== EXERCISE BRIEF ==
Take the entries that follow and return exactly the lines from the one holding "Click the DIF column header" through the one holding "This screenshot has width=722, height=444.", both included. Nothing else is needed.

INPUT DATA START

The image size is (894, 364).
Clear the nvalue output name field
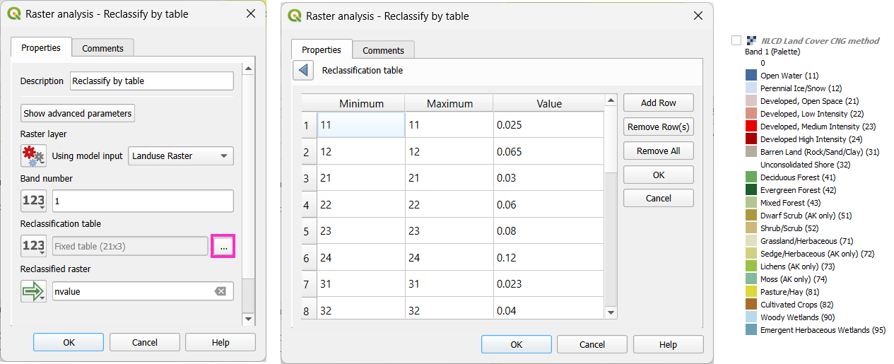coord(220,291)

INPUT DATA END
INPUT DATA START

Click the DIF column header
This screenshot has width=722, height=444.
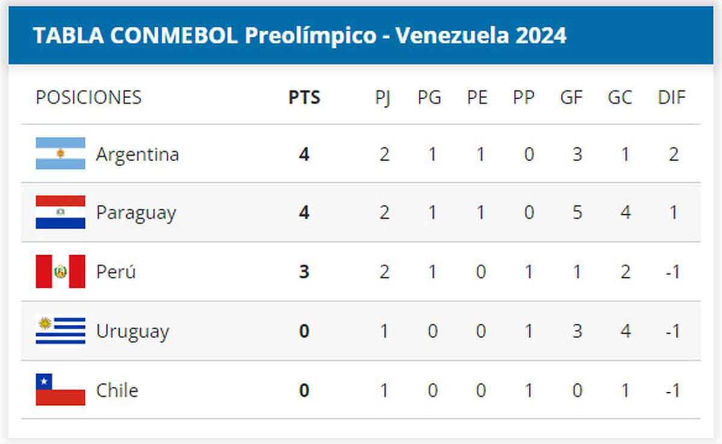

INPUT DATA END
INPUT DATA START

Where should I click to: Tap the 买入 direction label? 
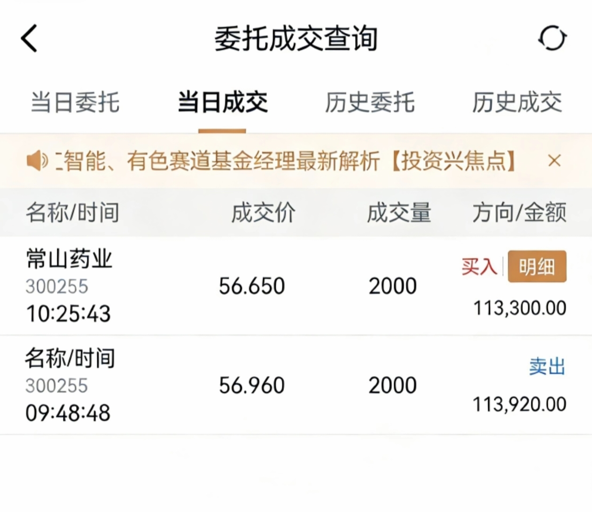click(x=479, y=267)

INPUT DATA END

== RESULT ==
Click the DIF column header
This screenshot has width=722, height=444.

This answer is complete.